SutroVax is an independent vaccine platform and development company whose mission is to deliver best-in-class conjugate vaccines and novel complex antigen-based vaccines to prevent deadly infectious diseases. The company is leveraging its exclusive license to Sutro Biopharma’s Xpress CF TM platform to perform cell-free (CF) protein synthesis and site-specific conjugation for the field of vaccines.
SutroVax is looking for an energetic and talented individual to lead the Formulation Development function within Process Development. The successful candidate will be a subject matter expert in Formulation Development. SutroVax is focused on the development of protein conjugate vaccines. Hence, the successful candidate will ideally not only have experience formulating proteins, but also have experience formulating complex mixtures such as adjuvanted polysaccharide-carrier proteins. The successful candidate will partner with the leader of the Analytical function in the PD group, providing rigorous scientific leadership for the Process Development function (which reports into the Vice President of Process Development and Manufacturing). The successful candidate will be conversant with GMP manufacturing requirements, and be familiar with current regulatory guidance documents. Experience directing activities performed at contract manufacturing organizations (CMO) is highly desired. The successful candidate will interface closely with the Research group, write detailed technical reports, make presentations to outside collaborators and senior management, and author internal and external publications.

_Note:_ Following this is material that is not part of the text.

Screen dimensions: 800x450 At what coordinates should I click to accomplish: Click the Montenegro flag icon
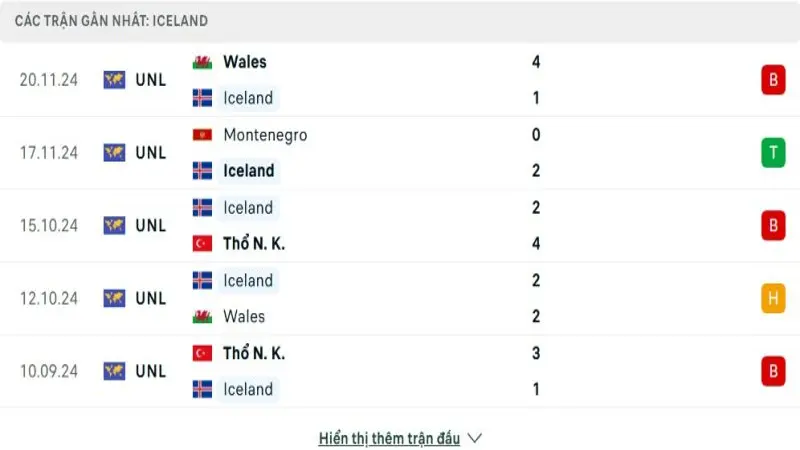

Skills, knowledge, and experience:
• PhD in Pharmaceutical Sciences, Biochemistry, Chemical / Biochemical Engineering, or a related discipline, with 5+ years of industry experience; MS or BS with 10+ years of industry experience
• Proven leadership skills; multiple years of experience managing one or more direct reports
• Formulation development subject matter expert, with broad proficiency in related skills such as purification or analytical development
• Expertise in the development and manufacture of parenteral formulations (e.g., proteins, peptides, ADCs, viral particles, vaccines); experience formulating adjuvanted vaccines is a plus
• Solid understanding of GMPs; ideally, experience working within QC environment
• Working knowledge of ICH guidance documents specifying stability study best practices; experience performing (or overseeing the performance of) formal stability protocols
• Experience working with CMOs highly desired; ability to effectively transfer formulation processes to CMO, and to oversee development and manufacturing activities performed at CMO; ability to travel to CMO (some travel required) to perform person-in-plant oversight activities
• Solid understanding of the principals of DoE (Design of Experiments); practical experience with DoE software; proficient in the design and interpretation of statistically-modelled experiments
• Broad understanding of drug development, with experience writing IND section(s)
• Proficiency running gel- and column-based analytical methods a plus; such methods may include CE-SDS, icIEF, SEC-HPLC, HIC-HPLC, IEX-HPLC, RP-HPLC
• Demonstrated ability to work collaboratively in a cross-functional team environment on multiple projects
• Strong interpersonal skills, with excellent written and verbal communication skills
Reports to: Vice President, Process Development & Manufacturing
Location: Foster City, CA
The compensation package will be competitive and includes comprehensive benefits and an equity component.